Powell spotlights the mobile mechanic van the cyclery drove around last summer, with stints at the Columbia Falls farmers market and a day in the canyon fixing kid’s bikes for free.
“We’d love to do more of that kind of stuff,” Meador said. “Just community, just getting people on bikes, it’s never a bad thing.”
The shop works with nonprofit and local trail organizations like Whitefish Legacy Partners to host trail rides, a project that snowballed out of some local trail advocacy groups like Friends of Spencer that Tourville served in as a member. Last year, the shop ran a weekly women’s gravel ride, taking turns hosting alongside neighboring local bike shop Great Northern Cycle & Ski.


Service with a smile
The co-owners sit on black-wired chairs in the shop’s courtyard, soaking up some of spring’s first sunbeams as they swap stories about their favorite nearby trails. A customer drops a box of pastries from Fleur Bake Shop on the table in gratitude for the ongoing mechanical work on his bike.
“That guy goes overboard,” Meador said, noting the customer’s regular habit of generosity as he reaches for an almond tart.
“We’ve done a lot of work for him, and he really loves riding bikes,” Tourville added.
It brings up memories of Gabe, a customer-turned-summer-staffer known on long bike rides for his “random pastry bag,” a bike bag full of exposed pastries for fellow riders to grab.
“You’re never allowed to look in,” Powell said, all three laughing.

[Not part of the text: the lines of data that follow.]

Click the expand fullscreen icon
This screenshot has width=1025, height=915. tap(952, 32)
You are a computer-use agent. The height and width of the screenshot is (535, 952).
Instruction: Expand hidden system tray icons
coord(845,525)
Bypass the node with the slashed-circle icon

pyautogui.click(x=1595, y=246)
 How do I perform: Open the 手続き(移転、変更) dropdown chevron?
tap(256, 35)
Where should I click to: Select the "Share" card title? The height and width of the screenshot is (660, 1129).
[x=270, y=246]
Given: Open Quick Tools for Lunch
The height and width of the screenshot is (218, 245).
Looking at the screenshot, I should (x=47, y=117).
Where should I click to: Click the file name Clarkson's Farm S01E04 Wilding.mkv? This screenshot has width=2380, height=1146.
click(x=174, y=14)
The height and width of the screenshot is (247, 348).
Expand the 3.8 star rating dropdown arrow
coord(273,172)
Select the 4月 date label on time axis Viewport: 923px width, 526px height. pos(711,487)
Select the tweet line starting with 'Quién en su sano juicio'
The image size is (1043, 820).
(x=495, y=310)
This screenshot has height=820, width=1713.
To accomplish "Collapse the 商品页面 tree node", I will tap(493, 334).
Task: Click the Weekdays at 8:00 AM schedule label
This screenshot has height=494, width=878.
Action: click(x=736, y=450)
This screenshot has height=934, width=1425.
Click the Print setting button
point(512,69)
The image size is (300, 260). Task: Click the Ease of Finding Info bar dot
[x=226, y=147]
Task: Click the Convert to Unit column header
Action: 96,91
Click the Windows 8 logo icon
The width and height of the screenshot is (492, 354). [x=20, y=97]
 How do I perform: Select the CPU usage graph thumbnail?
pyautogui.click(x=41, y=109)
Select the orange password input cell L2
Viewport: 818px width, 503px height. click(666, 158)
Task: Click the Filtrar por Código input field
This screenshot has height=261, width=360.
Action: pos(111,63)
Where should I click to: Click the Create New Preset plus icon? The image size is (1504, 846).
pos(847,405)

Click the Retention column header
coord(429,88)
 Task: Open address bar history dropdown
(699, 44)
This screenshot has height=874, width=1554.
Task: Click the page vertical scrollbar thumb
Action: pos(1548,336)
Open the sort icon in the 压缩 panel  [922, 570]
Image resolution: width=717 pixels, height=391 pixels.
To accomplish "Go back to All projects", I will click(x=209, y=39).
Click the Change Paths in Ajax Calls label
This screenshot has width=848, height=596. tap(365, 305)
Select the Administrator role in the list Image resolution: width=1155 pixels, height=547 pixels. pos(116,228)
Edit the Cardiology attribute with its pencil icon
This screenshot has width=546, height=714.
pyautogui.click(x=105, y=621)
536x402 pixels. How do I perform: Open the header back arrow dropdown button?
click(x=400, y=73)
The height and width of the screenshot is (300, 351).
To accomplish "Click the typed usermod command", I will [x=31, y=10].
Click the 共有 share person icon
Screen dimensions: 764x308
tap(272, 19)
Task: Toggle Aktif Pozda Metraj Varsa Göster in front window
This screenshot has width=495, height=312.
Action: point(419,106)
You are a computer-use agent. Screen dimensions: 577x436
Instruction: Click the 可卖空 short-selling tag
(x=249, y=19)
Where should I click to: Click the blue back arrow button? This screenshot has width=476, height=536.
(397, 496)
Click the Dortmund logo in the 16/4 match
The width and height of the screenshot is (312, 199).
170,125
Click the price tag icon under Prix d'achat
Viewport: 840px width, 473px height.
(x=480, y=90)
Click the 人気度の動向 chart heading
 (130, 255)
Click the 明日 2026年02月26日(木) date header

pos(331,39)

Though the customer base has grown exponentially over the years with the increase in population and tourism during the busy summer months, the crew still recognizes the community of regulars around the area, calling out bikes by the last time they received a tune-up or when they were sold.
An essential element of this familiarity is rooted in the reputation the shop has earned in its friendliness and accessibility, including answering strangers’ wide-ranging questions about the area. Despite the high volume of non-bike and non-Nordic related phone calls the owners of Glacier Cyclery and Nordic field on a regular basis, the shop services don’t technically include a valley concierge service, and never will, Tourville said.
“If we hired for it then there’d be expectations that we know everything,” he said.
Meador called the service a “byproduct,” which, “when it happens, is unscripted and passion oriented.”
“I just think a lot of bike shops in general are places to go where people are very, very familiar with their surroundings and the lay of the land,” Meador said.
Tourville agreed, commenting on the fact that they’ve all been in bike shops their whole lives.
“We all know we’re not going to make a bunch of money being bike shop owners,” Tourville said. “We do it because we love coming to work and working with people that like to ride bikes.”